• _Goal of the exercise_
Only the lines below starting at the one containing "Instruction: View locations" and ending at the one containing "is (960, 1200)." belong in the answer, each copied exactly.

[Pixel coordinate grounding data]

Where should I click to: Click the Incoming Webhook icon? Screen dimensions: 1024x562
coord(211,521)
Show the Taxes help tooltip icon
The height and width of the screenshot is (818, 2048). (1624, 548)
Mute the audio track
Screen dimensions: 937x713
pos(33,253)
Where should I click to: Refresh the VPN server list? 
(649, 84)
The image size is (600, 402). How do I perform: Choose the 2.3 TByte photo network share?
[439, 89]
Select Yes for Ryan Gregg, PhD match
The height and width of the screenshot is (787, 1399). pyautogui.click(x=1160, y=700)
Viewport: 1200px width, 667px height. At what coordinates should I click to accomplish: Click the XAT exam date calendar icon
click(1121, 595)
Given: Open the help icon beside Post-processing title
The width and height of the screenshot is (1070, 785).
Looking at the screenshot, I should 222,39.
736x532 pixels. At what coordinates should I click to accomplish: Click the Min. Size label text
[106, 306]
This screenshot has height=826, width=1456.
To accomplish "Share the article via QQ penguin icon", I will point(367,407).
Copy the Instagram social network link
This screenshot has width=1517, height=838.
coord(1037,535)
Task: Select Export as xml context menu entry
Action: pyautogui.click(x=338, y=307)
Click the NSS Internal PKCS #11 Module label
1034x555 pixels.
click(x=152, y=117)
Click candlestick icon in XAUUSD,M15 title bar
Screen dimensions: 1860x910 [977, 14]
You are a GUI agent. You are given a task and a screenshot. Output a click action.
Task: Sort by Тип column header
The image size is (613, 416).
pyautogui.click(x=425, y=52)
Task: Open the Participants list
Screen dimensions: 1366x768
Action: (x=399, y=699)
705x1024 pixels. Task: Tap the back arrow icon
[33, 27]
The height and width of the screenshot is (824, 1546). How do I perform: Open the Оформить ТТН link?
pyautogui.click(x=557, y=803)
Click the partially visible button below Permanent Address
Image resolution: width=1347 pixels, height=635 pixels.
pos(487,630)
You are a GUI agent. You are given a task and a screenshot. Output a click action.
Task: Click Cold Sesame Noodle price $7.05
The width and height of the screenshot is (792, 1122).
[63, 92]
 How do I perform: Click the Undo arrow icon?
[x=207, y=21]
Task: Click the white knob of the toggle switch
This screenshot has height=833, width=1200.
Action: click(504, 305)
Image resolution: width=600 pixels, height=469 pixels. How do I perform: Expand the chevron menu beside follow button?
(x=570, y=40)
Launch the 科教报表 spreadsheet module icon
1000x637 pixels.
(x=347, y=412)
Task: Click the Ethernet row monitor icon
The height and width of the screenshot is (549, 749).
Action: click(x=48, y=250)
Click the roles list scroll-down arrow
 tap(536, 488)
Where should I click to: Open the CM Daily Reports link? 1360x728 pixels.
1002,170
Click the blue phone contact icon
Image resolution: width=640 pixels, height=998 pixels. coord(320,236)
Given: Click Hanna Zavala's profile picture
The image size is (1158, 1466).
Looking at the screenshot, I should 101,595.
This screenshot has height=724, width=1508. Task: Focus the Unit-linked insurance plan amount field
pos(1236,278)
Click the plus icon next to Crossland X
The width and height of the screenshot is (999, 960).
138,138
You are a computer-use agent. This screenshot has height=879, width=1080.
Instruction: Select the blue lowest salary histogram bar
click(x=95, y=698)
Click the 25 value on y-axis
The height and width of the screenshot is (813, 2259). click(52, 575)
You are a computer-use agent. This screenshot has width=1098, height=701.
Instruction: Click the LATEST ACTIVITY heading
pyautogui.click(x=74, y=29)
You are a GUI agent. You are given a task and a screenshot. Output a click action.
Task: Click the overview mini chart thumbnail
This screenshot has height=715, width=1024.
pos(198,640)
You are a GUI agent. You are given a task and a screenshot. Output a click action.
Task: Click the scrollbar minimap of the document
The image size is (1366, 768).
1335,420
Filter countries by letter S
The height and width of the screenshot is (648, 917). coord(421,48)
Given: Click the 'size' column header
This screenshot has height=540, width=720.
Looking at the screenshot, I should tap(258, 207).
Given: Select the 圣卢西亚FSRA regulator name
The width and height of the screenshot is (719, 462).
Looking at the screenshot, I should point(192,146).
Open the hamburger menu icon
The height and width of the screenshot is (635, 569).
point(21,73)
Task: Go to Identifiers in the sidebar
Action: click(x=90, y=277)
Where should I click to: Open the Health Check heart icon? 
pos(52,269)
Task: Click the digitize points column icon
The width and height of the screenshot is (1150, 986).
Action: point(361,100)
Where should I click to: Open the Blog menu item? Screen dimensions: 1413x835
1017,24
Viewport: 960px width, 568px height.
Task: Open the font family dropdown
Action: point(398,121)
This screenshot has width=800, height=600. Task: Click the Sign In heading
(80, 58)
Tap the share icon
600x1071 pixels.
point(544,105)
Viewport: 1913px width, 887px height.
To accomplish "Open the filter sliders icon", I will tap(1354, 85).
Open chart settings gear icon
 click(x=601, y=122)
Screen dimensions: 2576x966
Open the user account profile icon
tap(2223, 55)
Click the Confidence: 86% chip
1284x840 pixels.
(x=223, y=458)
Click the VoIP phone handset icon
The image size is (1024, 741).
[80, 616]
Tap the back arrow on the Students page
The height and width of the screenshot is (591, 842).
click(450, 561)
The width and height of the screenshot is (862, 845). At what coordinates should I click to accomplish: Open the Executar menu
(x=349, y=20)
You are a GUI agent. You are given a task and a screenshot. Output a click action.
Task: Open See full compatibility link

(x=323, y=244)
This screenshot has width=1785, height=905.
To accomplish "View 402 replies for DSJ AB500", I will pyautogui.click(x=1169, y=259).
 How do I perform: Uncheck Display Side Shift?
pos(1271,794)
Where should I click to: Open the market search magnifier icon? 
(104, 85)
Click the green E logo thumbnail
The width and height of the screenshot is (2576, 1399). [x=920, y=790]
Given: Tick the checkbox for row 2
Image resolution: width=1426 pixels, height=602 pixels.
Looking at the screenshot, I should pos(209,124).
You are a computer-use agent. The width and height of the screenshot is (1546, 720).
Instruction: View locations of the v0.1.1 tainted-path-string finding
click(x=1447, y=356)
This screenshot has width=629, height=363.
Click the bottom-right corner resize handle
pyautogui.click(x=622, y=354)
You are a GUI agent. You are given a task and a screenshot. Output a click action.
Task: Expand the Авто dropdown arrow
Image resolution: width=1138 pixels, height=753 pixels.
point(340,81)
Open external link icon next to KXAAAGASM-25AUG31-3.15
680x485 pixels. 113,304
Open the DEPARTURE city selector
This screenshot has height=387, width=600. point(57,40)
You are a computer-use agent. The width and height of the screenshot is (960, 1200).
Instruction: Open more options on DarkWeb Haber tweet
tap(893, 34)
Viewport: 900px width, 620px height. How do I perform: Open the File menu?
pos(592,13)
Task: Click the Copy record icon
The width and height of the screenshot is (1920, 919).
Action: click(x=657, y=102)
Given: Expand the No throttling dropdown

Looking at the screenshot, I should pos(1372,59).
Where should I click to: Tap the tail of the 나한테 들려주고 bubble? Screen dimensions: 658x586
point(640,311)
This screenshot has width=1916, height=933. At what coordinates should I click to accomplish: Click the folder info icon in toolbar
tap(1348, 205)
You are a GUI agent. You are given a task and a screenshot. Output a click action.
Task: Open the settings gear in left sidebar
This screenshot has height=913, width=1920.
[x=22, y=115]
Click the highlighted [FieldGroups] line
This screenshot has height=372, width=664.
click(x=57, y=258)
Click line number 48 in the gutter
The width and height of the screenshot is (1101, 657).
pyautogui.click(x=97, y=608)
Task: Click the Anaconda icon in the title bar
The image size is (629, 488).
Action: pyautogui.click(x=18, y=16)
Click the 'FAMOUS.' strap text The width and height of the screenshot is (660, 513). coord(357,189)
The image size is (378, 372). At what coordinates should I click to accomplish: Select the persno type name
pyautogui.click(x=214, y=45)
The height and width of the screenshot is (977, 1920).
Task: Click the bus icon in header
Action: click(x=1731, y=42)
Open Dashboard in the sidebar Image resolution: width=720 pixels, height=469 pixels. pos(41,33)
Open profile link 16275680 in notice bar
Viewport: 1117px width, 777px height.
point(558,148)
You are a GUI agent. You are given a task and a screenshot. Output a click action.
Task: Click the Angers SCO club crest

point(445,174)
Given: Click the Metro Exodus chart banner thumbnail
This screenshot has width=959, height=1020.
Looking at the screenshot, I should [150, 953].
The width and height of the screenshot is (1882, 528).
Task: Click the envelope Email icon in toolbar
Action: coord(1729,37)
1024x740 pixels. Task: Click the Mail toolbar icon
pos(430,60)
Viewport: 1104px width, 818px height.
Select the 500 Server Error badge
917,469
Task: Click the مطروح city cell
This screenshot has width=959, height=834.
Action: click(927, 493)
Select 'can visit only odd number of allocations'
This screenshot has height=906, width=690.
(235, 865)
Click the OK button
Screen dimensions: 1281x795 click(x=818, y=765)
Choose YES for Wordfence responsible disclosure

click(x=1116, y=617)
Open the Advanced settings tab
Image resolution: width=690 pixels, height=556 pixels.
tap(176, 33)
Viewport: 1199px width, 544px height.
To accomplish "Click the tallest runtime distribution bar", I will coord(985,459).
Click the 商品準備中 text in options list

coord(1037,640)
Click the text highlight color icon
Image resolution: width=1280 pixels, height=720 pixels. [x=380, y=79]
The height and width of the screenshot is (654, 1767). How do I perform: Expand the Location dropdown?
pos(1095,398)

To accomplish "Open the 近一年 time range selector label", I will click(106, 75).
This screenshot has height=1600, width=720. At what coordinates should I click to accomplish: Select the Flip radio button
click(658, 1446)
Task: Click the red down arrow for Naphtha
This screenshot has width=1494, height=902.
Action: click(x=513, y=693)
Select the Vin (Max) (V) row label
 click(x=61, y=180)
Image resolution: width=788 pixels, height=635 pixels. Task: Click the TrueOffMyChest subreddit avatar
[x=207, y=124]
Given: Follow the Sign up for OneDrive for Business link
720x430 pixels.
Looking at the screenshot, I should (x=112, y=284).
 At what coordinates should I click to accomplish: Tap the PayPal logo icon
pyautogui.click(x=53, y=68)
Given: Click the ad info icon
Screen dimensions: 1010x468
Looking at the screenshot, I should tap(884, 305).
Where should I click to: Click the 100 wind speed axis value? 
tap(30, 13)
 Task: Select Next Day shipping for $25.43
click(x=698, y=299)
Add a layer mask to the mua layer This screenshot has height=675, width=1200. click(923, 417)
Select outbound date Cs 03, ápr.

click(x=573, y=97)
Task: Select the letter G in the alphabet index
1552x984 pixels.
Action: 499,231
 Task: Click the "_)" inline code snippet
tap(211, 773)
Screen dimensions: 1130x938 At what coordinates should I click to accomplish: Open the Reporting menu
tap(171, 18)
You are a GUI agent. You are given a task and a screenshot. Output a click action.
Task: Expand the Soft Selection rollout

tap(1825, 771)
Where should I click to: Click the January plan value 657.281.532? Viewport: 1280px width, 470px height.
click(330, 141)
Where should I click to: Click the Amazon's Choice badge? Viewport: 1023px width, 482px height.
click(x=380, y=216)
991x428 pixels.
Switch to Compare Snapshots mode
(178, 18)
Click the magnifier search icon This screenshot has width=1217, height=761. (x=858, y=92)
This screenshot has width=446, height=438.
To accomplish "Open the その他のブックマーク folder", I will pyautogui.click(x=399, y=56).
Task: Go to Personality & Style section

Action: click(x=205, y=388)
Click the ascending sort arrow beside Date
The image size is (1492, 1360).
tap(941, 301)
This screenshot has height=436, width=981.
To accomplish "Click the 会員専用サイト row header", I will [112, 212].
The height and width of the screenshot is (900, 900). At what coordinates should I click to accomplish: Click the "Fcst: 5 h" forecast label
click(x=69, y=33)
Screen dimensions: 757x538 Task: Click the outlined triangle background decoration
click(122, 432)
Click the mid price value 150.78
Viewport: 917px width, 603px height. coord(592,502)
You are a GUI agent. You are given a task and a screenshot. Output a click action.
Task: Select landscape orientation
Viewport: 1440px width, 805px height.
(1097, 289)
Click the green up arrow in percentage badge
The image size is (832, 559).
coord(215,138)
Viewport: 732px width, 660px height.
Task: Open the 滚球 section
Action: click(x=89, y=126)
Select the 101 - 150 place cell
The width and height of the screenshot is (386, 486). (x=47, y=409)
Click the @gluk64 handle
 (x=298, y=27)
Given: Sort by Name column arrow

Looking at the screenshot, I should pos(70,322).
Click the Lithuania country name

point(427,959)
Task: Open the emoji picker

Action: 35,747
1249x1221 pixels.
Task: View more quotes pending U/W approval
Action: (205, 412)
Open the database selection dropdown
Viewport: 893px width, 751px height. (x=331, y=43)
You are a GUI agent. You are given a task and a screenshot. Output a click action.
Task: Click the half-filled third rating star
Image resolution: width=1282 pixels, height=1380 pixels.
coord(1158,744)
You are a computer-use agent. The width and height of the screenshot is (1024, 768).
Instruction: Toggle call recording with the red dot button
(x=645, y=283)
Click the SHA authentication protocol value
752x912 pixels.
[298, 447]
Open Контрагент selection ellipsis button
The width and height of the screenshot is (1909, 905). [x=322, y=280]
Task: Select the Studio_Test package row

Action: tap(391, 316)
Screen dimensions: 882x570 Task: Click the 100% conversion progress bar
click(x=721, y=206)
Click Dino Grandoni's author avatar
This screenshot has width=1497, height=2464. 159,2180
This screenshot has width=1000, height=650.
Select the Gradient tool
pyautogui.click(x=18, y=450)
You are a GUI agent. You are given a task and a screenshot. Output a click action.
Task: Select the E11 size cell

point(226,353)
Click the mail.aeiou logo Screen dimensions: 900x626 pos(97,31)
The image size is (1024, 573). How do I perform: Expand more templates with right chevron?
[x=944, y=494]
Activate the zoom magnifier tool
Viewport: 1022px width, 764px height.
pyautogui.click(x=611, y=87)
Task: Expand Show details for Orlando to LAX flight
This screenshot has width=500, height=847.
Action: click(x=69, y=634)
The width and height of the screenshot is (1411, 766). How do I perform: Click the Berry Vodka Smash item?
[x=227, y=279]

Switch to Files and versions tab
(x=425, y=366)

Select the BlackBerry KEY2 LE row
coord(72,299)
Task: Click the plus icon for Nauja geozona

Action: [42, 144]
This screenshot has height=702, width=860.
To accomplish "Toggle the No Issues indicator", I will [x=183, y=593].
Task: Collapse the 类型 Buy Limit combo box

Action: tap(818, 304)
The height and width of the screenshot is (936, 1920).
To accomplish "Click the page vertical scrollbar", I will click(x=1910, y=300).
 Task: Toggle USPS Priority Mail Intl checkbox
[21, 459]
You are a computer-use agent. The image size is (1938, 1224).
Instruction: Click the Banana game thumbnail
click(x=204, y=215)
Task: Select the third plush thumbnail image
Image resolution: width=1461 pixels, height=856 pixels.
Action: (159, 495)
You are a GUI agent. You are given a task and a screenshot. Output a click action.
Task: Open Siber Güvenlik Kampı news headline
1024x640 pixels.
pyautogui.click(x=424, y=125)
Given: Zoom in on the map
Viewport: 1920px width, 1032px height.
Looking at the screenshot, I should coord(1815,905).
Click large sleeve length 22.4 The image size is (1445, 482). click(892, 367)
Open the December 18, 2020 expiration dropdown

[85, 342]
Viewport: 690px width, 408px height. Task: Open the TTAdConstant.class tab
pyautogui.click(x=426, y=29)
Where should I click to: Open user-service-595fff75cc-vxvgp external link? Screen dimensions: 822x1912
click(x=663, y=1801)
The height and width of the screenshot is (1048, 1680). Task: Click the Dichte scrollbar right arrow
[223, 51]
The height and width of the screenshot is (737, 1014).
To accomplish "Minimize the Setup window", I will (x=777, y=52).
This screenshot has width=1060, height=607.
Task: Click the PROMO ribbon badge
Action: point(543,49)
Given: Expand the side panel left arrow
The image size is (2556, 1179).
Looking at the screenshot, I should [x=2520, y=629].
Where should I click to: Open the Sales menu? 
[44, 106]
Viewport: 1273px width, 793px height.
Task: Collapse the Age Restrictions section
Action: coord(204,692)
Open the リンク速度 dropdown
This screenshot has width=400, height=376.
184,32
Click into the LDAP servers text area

• _Written answer_
Instruction: View locations of the v0.1.1 tainted-path-string finding
click(x=1447, y=356)
This screenshot has width=629, height=363.
Click the bottom-right corner resize handle
pyautogui.click(x=622, y=354)
You are a GUI agent. You are given a task and a screenshot. Output a click action.
Task: Expand the Авто dropdown arrow
Image resolution: width=1138 pixels, height=753 pixels.
point(340,81)
Open external link icon next to KXAAAGASM-25AUG31-3.15
680x485 pixels. 113,304
Open the DEPARTURE city selector
This screenshot has height=387, width=600. point(57,40)
You are a computer-use agent. The width and height of the screenshot is (960, 1200).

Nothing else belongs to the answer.